What the task asks:
Show each line of the data below in which "Delete" occurs.

Listed records Block Start

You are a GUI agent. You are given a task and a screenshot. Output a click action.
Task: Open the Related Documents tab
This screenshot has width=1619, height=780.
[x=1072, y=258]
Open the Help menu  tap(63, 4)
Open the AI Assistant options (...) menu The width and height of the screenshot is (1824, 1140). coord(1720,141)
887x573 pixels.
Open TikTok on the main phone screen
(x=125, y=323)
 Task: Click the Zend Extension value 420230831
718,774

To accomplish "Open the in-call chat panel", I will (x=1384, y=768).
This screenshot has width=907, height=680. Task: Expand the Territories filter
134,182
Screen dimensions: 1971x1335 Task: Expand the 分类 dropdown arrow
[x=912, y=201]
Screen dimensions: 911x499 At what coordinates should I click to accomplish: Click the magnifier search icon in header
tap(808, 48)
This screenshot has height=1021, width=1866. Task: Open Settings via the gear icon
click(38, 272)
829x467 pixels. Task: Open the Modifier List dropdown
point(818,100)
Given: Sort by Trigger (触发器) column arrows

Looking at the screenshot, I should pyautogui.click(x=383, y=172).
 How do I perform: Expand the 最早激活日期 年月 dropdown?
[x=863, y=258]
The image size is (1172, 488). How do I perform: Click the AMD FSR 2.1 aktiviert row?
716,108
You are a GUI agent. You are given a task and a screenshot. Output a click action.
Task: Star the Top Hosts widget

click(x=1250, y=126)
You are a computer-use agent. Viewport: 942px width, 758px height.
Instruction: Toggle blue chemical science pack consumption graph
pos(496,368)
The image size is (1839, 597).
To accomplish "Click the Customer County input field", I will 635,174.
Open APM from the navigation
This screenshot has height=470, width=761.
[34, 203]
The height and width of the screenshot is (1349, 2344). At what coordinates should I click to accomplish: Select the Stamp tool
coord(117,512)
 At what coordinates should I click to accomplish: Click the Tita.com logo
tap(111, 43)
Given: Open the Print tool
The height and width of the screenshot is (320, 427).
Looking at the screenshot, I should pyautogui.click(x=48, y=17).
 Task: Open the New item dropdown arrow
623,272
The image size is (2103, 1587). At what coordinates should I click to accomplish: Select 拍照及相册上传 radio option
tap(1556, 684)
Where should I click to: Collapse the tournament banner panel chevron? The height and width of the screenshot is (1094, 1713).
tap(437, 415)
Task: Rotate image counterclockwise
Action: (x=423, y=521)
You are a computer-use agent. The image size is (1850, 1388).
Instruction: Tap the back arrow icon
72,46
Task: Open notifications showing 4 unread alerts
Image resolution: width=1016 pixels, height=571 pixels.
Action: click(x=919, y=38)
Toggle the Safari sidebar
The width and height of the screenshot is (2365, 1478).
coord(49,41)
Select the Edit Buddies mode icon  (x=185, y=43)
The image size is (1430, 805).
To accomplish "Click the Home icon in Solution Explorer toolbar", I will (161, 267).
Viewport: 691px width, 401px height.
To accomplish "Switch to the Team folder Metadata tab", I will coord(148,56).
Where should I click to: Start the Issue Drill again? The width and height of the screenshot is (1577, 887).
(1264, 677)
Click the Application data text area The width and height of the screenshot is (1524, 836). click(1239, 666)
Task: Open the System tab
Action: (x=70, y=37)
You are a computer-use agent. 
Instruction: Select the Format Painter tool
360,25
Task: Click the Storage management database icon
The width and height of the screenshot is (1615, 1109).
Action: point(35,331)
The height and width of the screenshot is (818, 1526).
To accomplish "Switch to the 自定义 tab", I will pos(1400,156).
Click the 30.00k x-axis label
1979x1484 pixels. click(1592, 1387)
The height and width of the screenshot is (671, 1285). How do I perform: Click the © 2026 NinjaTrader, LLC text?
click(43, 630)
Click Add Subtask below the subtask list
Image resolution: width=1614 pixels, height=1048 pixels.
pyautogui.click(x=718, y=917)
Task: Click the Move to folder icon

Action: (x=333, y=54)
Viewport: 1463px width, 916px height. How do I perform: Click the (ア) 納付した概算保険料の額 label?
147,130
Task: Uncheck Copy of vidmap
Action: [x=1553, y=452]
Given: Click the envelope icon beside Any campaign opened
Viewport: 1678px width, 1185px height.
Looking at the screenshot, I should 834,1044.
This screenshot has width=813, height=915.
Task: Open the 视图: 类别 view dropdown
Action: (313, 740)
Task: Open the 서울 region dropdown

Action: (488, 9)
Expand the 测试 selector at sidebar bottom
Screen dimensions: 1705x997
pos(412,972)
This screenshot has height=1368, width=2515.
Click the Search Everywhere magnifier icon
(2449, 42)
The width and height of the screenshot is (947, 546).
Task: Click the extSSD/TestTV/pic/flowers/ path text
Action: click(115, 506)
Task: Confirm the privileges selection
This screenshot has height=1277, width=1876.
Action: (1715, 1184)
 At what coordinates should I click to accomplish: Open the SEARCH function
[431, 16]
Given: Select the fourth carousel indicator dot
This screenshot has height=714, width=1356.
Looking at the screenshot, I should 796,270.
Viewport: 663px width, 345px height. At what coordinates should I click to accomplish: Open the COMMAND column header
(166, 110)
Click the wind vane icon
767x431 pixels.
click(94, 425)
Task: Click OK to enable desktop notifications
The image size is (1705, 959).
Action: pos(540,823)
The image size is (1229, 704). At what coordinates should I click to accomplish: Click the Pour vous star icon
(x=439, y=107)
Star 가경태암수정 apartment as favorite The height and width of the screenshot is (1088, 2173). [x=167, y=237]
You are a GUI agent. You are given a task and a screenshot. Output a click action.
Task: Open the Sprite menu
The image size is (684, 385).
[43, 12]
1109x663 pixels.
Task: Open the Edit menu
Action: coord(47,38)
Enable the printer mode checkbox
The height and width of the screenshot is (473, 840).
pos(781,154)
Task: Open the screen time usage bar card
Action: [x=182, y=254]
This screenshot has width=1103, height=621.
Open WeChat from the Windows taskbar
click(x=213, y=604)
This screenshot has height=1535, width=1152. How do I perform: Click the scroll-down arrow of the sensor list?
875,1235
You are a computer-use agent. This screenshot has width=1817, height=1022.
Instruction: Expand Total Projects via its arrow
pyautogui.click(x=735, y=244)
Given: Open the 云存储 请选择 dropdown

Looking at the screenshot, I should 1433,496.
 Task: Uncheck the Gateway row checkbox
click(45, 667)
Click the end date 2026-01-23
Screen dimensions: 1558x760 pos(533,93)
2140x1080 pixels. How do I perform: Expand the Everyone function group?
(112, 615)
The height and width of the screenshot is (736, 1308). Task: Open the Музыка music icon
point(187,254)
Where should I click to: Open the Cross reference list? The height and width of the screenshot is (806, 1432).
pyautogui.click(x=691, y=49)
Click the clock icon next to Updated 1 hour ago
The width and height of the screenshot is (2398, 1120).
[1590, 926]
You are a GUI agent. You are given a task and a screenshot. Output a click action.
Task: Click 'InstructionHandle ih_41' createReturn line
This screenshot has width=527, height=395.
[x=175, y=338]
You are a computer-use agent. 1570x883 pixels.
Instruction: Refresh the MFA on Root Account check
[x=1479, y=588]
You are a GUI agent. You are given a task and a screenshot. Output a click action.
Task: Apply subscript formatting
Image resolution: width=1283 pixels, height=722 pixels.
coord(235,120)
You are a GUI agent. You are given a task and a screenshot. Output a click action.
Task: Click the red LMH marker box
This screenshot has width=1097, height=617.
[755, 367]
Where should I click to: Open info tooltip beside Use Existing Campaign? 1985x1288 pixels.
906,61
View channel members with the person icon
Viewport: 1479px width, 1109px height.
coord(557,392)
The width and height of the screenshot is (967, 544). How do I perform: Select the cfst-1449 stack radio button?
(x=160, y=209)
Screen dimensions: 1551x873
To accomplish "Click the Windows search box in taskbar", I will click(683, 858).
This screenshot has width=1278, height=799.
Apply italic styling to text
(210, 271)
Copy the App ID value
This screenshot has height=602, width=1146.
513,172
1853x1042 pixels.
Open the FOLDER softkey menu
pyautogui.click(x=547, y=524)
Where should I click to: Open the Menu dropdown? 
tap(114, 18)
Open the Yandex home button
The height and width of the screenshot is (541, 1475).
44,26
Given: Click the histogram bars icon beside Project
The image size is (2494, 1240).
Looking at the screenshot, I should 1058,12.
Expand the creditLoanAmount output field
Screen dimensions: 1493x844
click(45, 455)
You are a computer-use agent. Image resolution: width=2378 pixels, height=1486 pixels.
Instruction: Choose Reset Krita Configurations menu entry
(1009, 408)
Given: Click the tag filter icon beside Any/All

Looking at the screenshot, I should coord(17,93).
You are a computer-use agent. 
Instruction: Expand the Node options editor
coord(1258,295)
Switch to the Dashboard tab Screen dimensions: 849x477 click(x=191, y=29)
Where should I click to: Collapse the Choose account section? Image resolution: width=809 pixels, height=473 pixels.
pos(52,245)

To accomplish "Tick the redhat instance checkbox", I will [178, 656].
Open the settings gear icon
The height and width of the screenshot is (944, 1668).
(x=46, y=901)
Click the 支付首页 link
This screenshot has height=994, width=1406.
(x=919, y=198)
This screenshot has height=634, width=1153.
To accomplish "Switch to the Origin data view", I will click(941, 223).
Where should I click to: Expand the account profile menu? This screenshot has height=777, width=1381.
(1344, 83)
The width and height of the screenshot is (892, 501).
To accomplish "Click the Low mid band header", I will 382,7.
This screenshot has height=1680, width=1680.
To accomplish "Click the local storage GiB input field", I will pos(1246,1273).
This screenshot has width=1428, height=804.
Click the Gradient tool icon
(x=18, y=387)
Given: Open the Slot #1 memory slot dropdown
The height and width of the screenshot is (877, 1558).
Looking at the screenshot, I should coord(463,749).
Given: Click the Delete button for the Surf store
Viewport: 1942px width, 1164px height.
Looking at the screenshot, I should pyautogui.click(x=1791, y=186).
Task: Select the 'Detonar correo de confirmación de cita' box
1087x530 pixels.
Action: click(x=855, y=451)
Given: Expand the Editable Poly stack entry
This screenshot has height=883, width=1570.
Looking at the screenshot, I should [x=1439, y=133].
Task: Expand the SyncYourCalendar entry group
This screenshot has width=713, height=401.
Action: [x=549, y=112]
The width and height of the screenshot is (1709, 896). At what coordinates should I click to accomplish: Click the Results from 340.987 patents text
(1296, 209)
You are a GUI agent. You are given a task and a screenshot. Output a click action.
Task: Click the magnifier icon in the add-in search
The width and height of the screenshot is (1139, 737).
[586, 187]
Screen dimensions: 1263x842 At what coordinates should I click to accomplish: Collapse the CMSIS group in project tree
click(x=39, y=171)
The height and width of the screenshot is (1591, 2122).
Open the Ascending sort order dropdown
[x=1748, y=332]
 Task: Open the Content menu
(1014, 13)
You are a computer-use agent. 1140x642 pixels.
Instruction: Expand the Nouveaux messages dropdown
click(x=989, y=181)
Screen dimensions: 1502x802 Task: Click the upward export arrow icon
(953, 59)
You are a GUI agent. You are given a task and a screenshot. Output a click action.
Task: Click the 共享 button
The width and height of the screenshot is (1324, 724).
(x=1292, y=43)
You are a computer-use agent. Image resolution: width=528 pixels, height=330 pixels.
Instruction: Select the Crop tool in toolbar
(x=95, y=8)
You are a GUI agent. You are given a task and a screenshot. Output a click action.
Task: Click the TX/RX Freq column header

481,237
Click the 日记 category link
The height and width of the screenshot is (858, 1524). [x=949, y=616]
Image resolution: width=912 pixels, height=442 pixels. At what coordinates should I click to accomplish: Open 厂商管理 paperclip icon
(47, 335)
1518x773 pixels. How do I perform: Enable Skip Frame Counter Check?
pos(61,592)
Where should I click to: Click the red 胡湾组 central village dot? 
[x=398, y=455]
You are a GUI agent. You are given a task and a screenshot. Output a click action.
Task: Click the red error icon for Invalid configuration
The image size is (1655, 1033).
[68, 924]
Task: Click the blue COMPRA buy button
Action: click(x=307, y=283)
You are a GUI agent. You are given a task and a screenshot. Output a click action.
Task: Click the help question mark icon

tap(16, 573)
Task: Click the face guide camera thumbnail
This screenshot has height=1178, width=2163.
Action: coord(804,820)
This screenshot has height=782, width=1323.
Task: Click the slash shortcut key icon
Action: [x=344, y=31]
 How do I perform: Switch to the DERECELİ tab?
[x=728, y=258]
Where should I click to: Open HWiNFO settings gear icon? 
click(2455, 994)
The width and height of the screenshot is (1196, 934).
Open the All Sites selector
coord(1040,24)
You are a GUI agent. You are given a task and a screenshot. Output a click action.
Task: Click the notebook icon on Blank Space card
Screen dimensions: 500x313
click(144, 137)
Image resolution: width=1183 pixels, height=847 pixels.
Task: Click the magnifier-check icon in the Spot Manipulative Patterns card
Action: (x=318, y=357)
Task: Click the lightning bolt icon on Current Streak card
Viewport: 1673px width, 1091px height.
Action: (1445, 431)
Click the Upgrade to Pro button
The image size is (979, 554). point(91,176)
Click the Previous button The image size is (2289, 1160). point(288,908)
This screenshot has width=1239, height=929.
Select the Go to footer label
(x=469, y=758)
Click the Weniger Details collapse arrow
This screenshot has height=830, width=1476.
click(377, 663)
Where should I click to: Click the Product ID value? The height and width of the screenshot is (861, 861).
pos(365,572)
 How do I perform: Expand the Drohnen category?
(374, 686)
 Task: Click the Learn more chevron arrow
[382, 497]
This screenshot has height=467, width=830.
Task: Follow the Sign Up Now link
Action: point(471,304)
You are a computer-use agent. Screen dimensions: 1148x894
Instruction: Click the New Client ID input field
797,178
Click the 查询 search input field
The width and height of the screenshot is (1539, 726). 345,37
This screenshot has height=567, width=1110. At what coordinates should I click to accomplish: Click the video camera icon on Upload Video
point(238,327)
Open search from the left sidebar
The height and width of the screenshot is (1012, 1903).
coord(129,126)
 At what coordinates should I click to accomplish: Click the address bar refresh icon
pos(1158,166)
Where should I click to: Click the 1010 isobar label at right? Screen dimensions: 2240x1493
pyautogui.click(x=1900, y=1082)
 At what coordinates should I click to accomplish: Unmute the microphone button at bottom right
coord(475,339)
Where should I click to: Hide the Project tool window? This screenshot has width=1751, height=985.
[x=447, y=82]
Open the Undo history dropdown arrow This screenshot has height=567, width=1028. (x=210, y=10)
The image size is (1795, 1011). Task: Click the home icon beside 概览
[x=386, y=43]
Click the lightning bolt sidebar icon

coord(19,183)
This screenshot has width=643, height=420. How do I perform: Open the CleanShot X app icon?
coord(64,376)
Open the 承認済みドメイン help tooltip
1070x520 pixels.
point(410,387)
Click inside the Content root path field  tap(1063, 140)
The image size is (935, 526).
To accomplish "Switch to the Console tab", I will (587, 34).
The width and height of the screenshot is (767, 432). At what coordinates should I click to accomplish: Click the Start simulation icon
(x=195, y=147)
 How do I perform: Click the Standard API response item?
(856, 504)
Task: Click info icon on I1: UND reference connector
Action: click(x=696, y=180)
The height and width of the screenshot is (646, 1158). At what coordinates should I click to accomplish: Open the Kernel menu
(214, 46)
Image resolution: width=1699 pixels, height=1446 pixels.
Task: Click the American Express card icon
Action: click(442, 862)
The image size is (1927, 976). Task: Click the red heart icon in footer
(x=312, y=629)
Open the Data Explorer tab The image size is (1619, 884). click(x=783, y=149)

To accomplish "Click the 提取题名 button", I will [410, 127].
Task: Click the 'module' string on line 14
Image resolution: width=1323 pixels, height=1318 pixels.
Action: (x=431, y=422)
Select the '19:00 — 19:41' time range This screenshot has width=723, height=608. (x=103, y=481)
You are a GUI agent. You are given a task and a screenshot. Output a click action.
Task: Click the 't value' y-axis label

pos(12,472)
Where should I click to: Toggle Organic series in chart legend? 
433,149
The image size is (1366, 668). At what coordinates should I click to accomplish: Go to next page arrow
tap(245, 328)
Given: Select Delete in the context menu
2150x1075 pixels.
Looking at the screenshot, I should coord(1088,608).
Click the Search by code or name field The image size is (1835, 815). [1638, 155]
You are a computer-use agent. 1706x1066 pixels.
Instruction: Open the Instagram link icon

Listed records Block End

Exercise output:
Given: Click the Delete button for the Surf store
Given: Select Delete in the context menu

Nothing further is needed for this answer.